Records excerpted from a collection:
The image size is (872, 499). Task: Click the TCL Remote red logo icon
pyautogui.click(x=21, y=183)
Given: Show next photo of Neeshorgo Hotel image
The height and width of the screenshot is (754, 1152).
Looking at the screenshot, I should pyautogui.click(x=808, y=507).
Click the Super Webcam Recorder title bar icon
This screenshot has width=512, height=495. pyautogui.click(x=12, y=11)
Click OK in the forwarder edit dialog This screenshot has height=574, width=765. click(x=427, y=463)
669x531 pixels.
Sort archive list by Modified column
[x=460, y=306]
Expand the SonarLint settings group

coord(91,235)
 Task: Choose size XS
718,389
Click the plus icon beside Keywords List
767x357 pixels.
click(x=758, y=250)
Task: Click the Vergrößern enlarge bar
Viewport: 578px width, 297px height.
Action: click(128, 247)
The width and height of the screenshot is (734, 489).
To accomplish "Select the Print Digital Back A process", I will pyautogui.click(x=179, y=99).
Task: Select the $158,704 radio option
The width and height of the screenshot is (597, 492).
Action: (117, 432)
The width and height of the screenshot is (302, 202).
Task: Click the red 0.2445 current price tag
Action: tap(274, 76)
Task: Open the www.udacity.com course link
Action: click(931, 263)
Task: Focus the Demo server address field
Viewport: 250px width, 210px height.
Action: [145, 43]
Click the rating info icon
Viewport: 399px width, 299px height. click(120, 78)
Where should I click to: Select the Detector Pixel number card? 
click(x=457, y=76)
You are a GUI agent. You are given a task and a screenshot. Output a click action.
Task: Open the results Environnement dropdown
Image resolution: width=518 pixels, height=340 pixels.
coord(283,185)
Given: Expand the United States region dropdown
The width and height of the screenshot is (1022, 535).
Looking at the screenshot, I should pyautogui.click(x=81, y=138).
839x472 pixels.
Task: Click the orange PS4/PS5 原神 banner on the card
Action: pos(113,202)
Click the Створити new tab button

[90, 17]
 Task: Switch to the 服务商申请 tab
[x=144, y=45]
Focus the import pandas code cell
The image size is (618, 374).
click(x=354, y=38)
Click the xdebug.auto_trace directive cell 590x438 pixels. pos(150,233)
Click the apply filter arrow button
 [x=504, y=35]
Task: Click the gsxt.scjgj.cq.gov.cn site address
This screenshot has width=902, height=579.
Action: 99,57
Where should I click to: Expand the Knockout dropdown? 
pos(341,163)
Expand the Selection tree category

Your task
Your response should be made up of the lines in the data that contain the word "address".

Finished exercise
Task: Focus the Demo server address field
Task: Click the gsxt.scjgj.cq.gov.cn site address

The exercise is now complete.